Wednesday, 1 January 2025

Inspiring call for LGBTQI people to be authentic

Admittedly I started it in December, but New Year’s Day found me with the mental space to read 230 of its 287 pages, so filing this as the first read of the year really does count.

Life as a Unicorn – Amrou Al-Khadi’s memoir, first published in 2019, is the story of a non-binary, gay, British-Iraqi writer, actor, drag artist and filmmaker, and their struggles to find a way to live as their authentic self.

 

While their parents are not fundamentalist Muslims – in the sense that (much, if not all) Western media likes to portray Muslims – they still inherited a belief from quite early in their childhood that their queerness was going to send them to a fiery hell.

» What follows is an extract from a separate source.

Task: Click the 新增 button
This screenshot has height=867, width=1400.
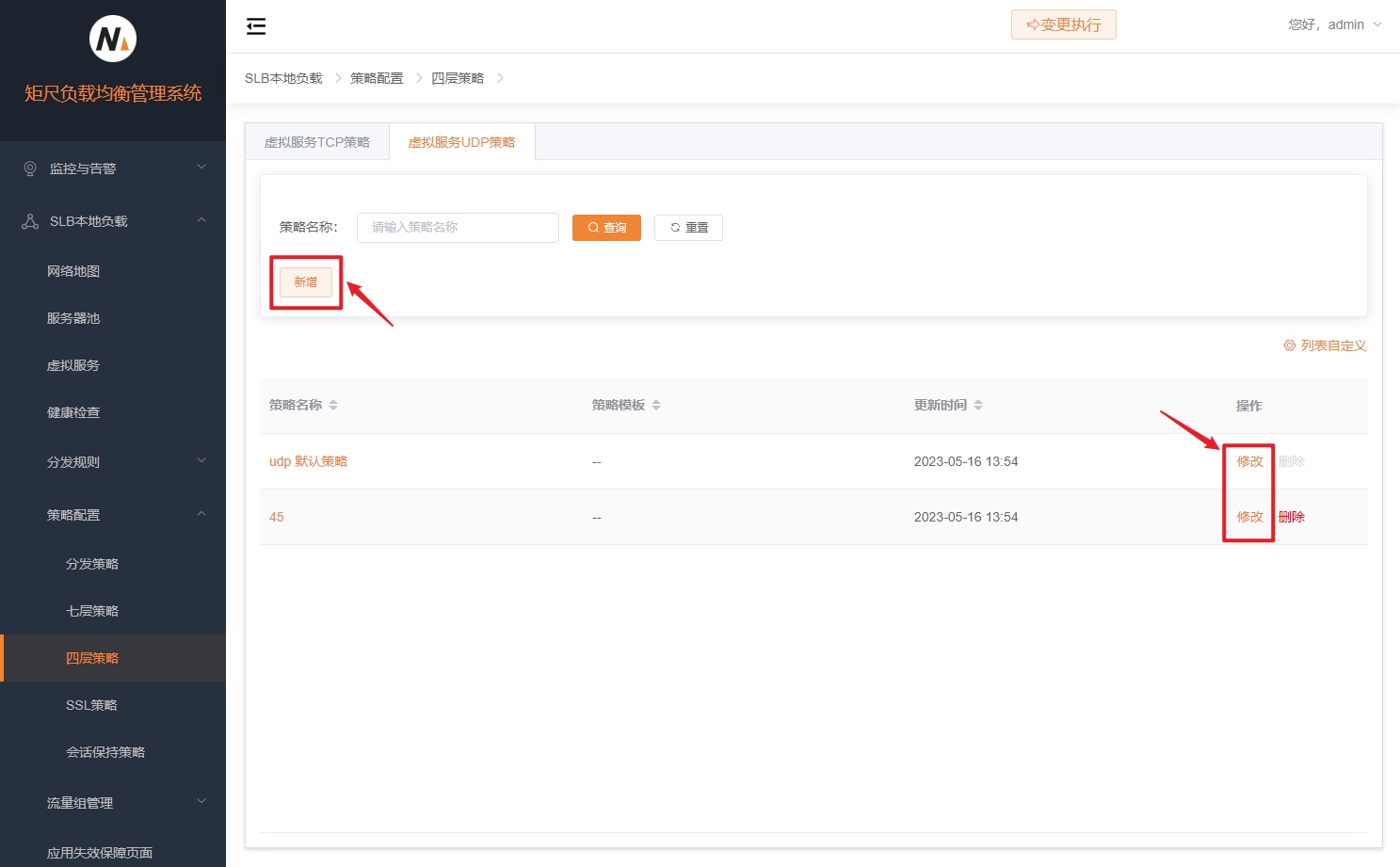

And what signs they gave off in terms of that queerness, their parents policed heavily.

 

Indeed, there are elements of this where Amrou’s story is like reading that of any dissenter in a dictatorial society, where they are being observed and reported at every turn.

 

How they eventually come through this is inspirational and deeply moving.

 

As a white, essentially middle-class English person, I clearly cannot appreciate the racist elements of Amrou’s experience, but there’s a huge amount from the homophobic aspects of their story that I felt that I could relate to (I was blubbing at the end) and also to the religious aspects, given my background.

 

For those who don’t already now, my father was an ordained, evangelical Methodist clergyman, who was homophobic, Islamophobic, racist, antisemitic, misogynistic … and just about every other kind of phobia that suited a white, English exceptionalist, cis, straight, male Christian (even though he’d come from an essentially Cornish peasant background).

 

I have thought for some time that, if I had ever come out to my parents, I would have been exposed to some form of conversion therapy. Indeed, I arguably was – being taken, in my early teens, to four evangelical ‘crusade’ meetings within a couple of weeks, with the explicit intention of being ‘converted’ – ‘born again’. And of course, it happened. The emotional blackmail of it was too much to eventually resist.

 

Life as a Unicorn is ultimately a wonderfully uplifting read about how to live as your own, authentic self. The section about marine life is staggeringly informative – I learned so much!

 

Al-Khadi is also absolutely spot on about the patriarchy, throughout the world and across cultures. It’s not just misogynistic, but also homophobic and transphobic. It’s no coincidence that we see the far right in Britain and the US, from Badenoch to Trump, engaging in ‘culture wars’ and taking particular aim at trans people and drag culture.